Texte adapté d'un roman de Bram Stoker dit par Delphine Tellier.

Seule en scène, Delphine Thellier, qui signe à la fois la traduction et l'adaptation du roman "Dracula" de Bram Stocker dont est tiré ce spectacle, nous propose, à la lueur d'une bougie, le récit des aventures de Jonathan Harker, jeune clerc de notaire envoyé chez le comte Dracula pour discuter des modalités de son acquisition immobilière à Londres.

Dans la lignée des contes de veillées, narrés le soir au coin du feu, ce Dracula se veut histoire étrange et inquiétante mais aussi récit initiatique qui aborde tous les thèmes qui ont fait du comte un grand mythe littéraire, le vampirisme, la folie, l'érotisme, l'immortalité, et fouille l'imaginaire collectif populaire.

Dans la salle voûtée en sous-sol du Théâtre Les déchargeurs, on se surprend à frissonner au son de la voix tour à tour roque, enjouée, sucrée, apeurée de Delphine Thellier qui est une éblouissante conteuse et possède un don pour nous faire revivre les scènes retranscrites par Bram Stocker.

Elle joue à merveille du texte et nous fait vivre ce moment à la fois morbide et incandescent avec une force d'autant plus percutante qu'elle est exacerbée par l'intimité humide de cette petite salle, certainement ancienne cave, et par les ombres tremblotantes qui prennent vie que les murs. A tel point qu'on se demande parfois avec horreur (magie des perspectives et génie de la comédienne qui sait accorder de manière très intelligente le placement de la bougie et sa gestuelle) si cette ombre qui s'agite appartient vraiment à la personne devant nous ou si le lieu n'est pas habité.

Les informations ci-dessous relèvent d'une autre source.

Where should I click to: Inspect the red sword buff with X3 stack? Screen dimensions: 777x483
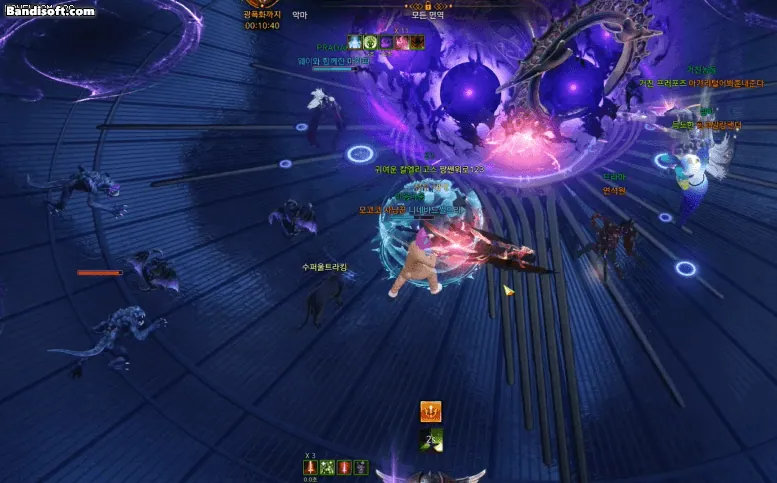311,467
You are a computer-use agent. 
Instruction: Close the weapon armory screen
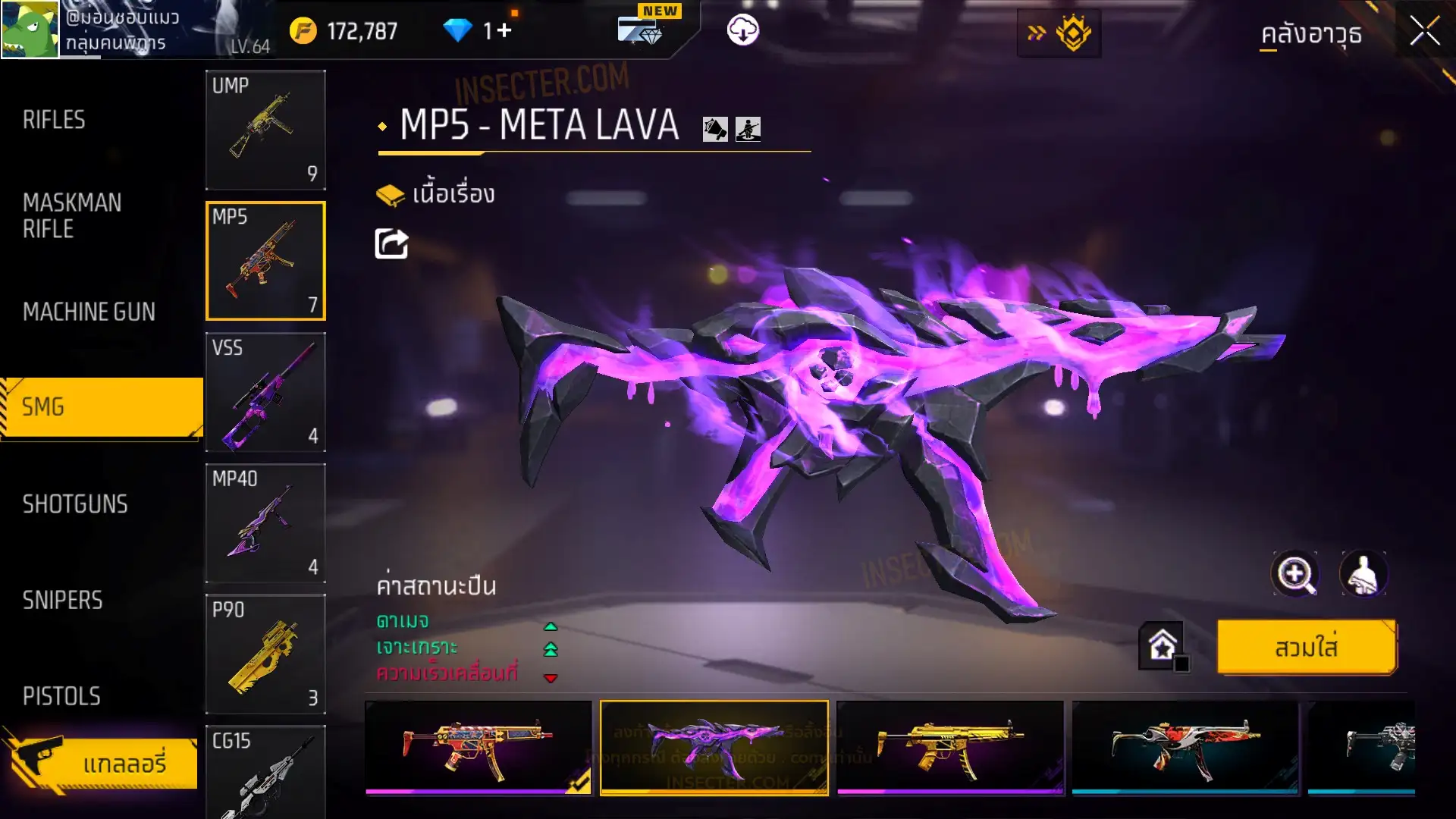tap(1424, 32)
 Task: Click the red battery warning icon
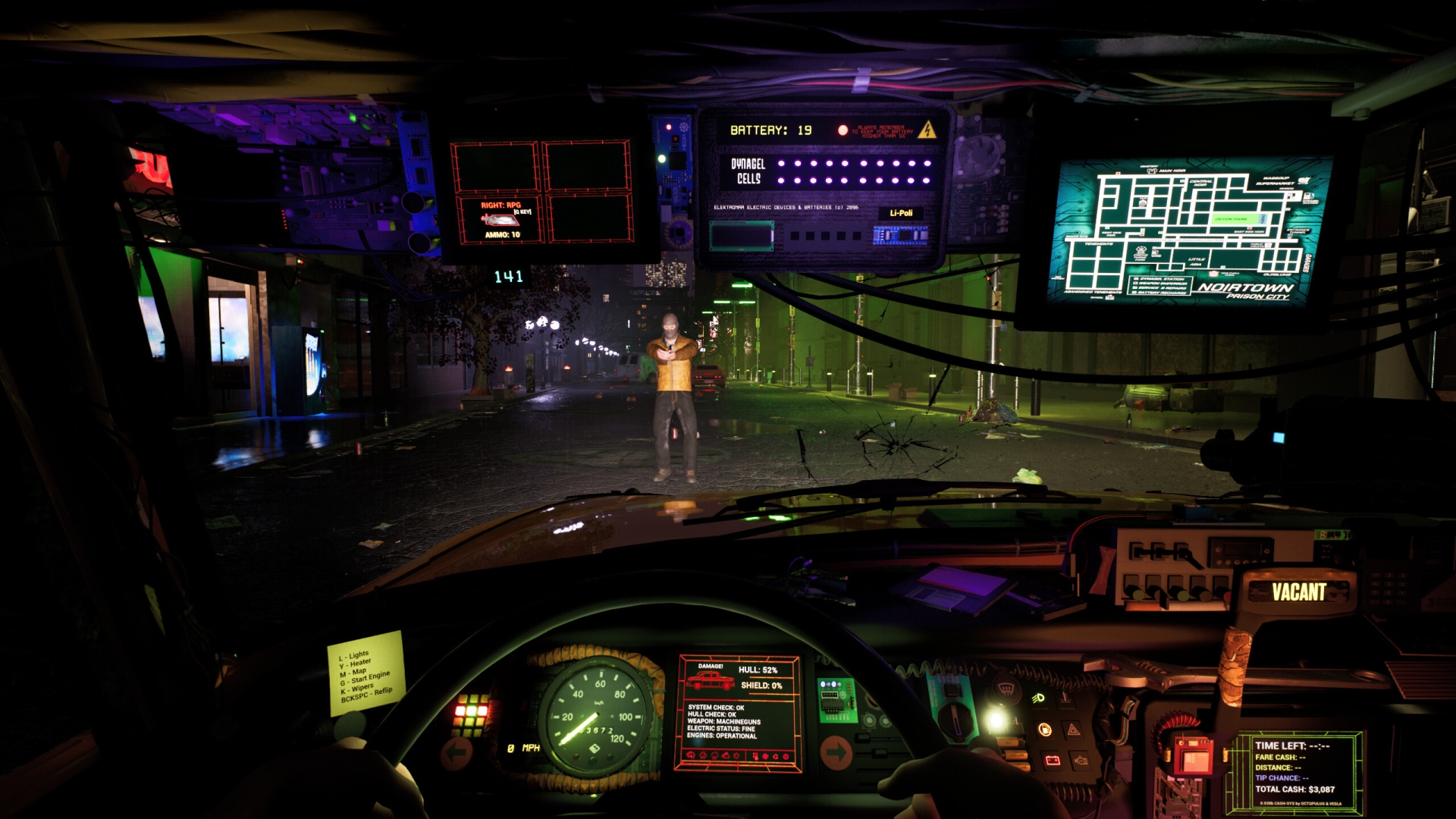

La mise en scène, très dépouillée donc, exprime parfaitement l'enfermement et la folie qui gagne peu à peu le personnage rongé par les doutes, tel un Hamlet des Carpates. Le roman déborde d'ailleurs de références shakespeariennes qui viennent renforcer ce parallèle.

A la fois dantesque, gothique, étrange, inquiétant et subjuguant, ce spectacle nous plonge complètement, une heure durant, et sans qu'on voit passer le temps, dans un autre univers.

Le seul regret est que cela ne dure pas plus longtemps. Lorsque la bougie s'éteint et la voix de Delphine Thellier se tait, on aimerait savoir ce qui va arriver à notre jeune héros.

Une idée pour un prochain spectacle.